Unicorn can be used for performance analyses of highly configurable systems with causal reasoning

Related tags

Deep Learningunicorn
Overview

Unicorn (EuroSys 2022)

Unicorn can be used for performance analyses of highly configurable systems with causal reasoning. Users or developers can query Unicorn for a performance task.

Overview

overview

Abstract

Modern computer systems are highly configurable, with the total variability space sometimes larger than the number of atoms in the universe. Understanding and reasoning about the performance behavior of highly configurable systems, due to a vast variability space, is challenging. State-of-the-art methods for performance modeling and analyses rely on predictive machine learning models, therefore, they become (i) unreliable in unseen environments (e.g., different hardware, workloads), and (ii) produce incorrect explanations. To this end, we propose a new method, called Unicorn, which (i) captures intricate interactions between configuration options across the software-hardware stack and (ii) describes how such interactions impact performance variations via causal inference. We evaluated Unicorn on six highly configurable systems, including three on-device machine learning systems, a video encoder, a database management system, and a data analytics pipeline. The experimental results indicate that Unicorn outperforms state-of-the-art performance optimization and debugging methods. Furthermore, unlike the existing methods, the learned causal performance models reliably predict performance for new environments.

Pre-requisites

  • python 3.6
  • json
  • pandas
  • numpy
  • flask
  • causalgraphicalmodels
  • causalnex
  • graphviz
  • py-causal
  • causality

Please run the following commands to have your system ready to run Unicorn:

git clone https://github.com/softsys4ai/unicorn.git
cd unicorn
pip install pandas
pip install numpy
pip install flask
pip install causalgraphicalmodels
pip install causalnex
pip install graphviz
pip install py-causal
pip install causality
pip install tensorflow-gpu==1.15
pip install keras
pip install torch==1.4.0 torchvision==0.5.0

How to use Unicorn

Unicorn can be used for performing different tasks such as performance optimization and performance debugging. Unicorn supports both offline and online modes. In the offline mode, Unicorn can be run on any device that uses previously measured configurations. In the online mode, the measurements are performed from NVIDIA Jetson Xavier, NVIDIA Jetson TX2, and NVIDIA Jetson TX1 devices directly. To collect measurements from these devices sudo privilege is required as it requires setting a device to a new configuration before measurement.

Debugging (offline)

Unicorn supports debugging and fixing single-objective and multi-objective performance faults. It also supports root cause analysis of these fixes such as determining accuracy, computing gain etc.
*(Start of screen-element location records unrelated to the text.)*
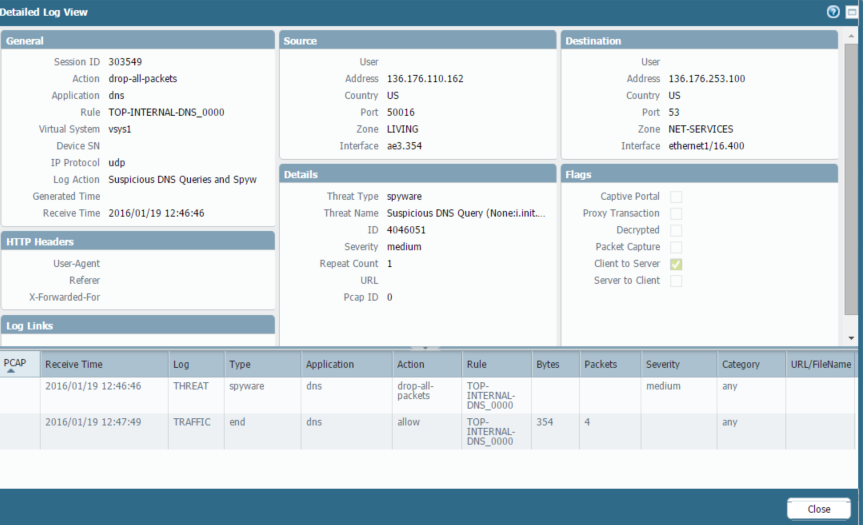Collapse the pane using the splitter handle
Screen dimensions: 863x525
click(x=425, y=348)
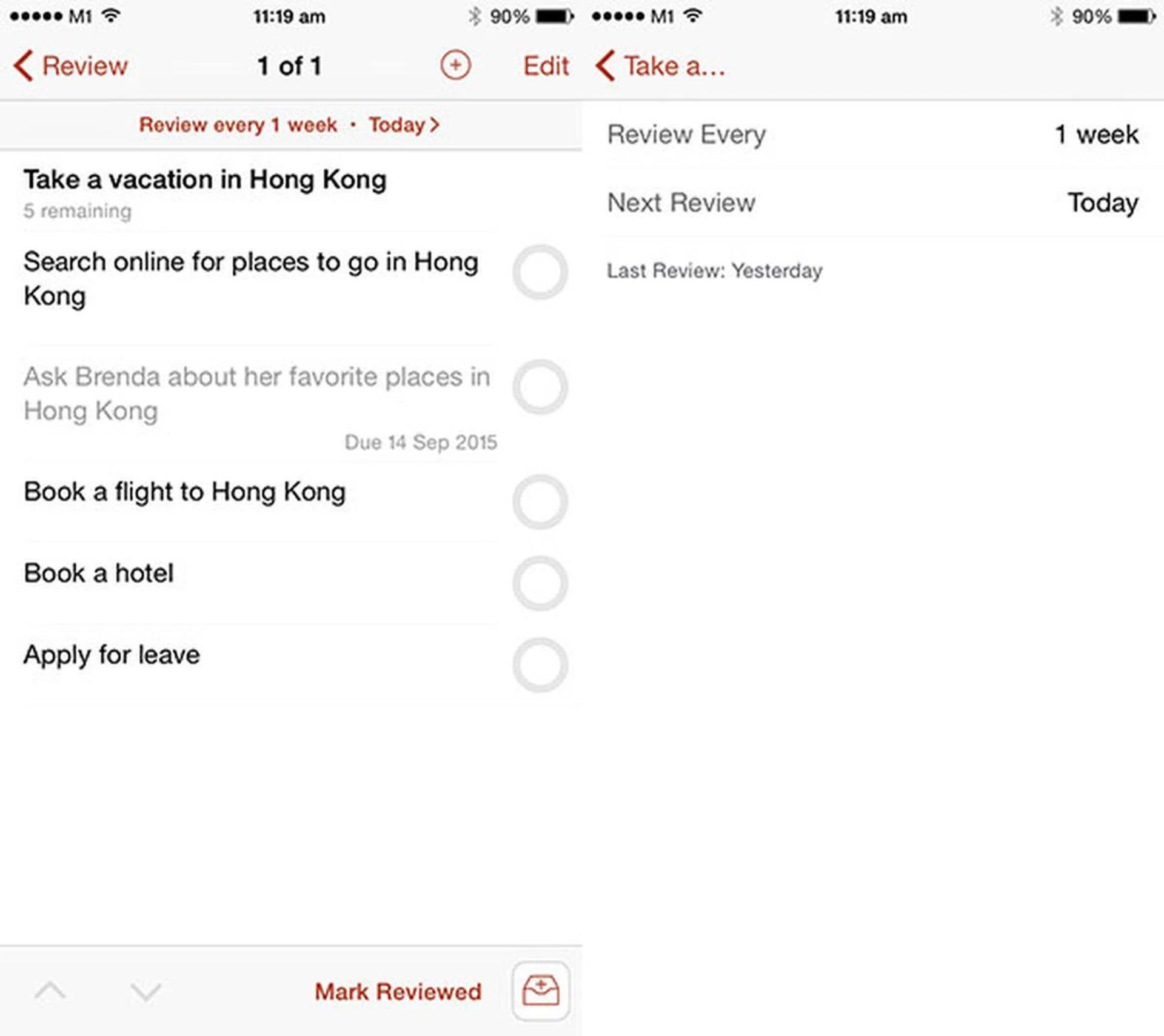Go to previous item with up arrow
Viewport: 1164px width, 1036px height.
[x=50, y=991]
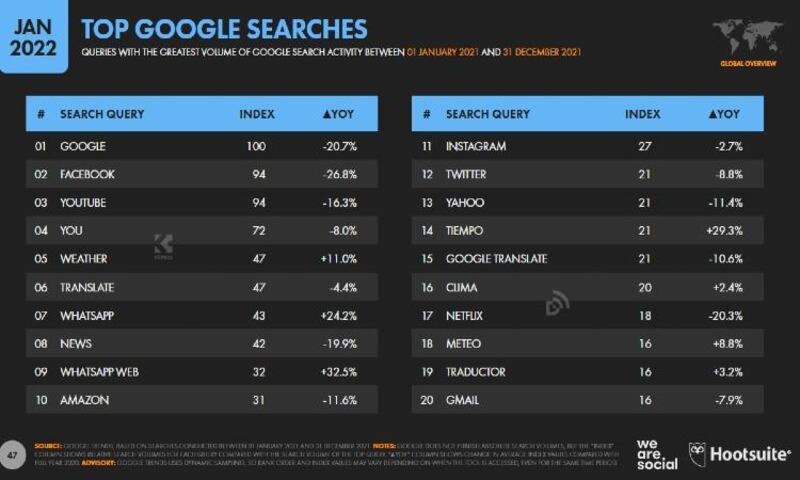This screenshot has width=800, height=480.
Task: Click the JAN 2022 date badge
Action: [34, 34]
Single-objective debugging

To debug single-objective faults in the offline mode using Unicorn please use the following command:

python unicorn_debugging.py  -o objective -s softwaresystem -k hardwaresystem -m mode

Example

To debug single-objective latency faults for Xception in JETSON TX2 in the offline mode using Unicorn please use the following command:

python unicorn_debugging.py  -o inference_time -s Xception -k TX2 -m offline

To debug single-objective energy faults for Bert in JETSON Xavier in the offline mode using Unicorn please use the following command:

python unicorn_debugging.py  -o total_energy_consumption -s Bert -k Xavier -m offline

Multi-objective debugging

To debug multi-objective faults in the offline mode using Unicorn please use the following command:

python unicorn_debugging.py  -o objective1 -o objective2 -s softwaresystem -k hardwaresystem -m mode

Example

To debug multi-objective latency and energy faults for Deepspeech in JETSON TX2 in the offline mode using Unicorn please use the following command:

python unicorn_debugging.py  -o inference_time -o total_energy_consumption -s Deepspeech  -k TX2 -m offline

Optimization (offline)

Unicorn supports single-objective and multi-objective optimization..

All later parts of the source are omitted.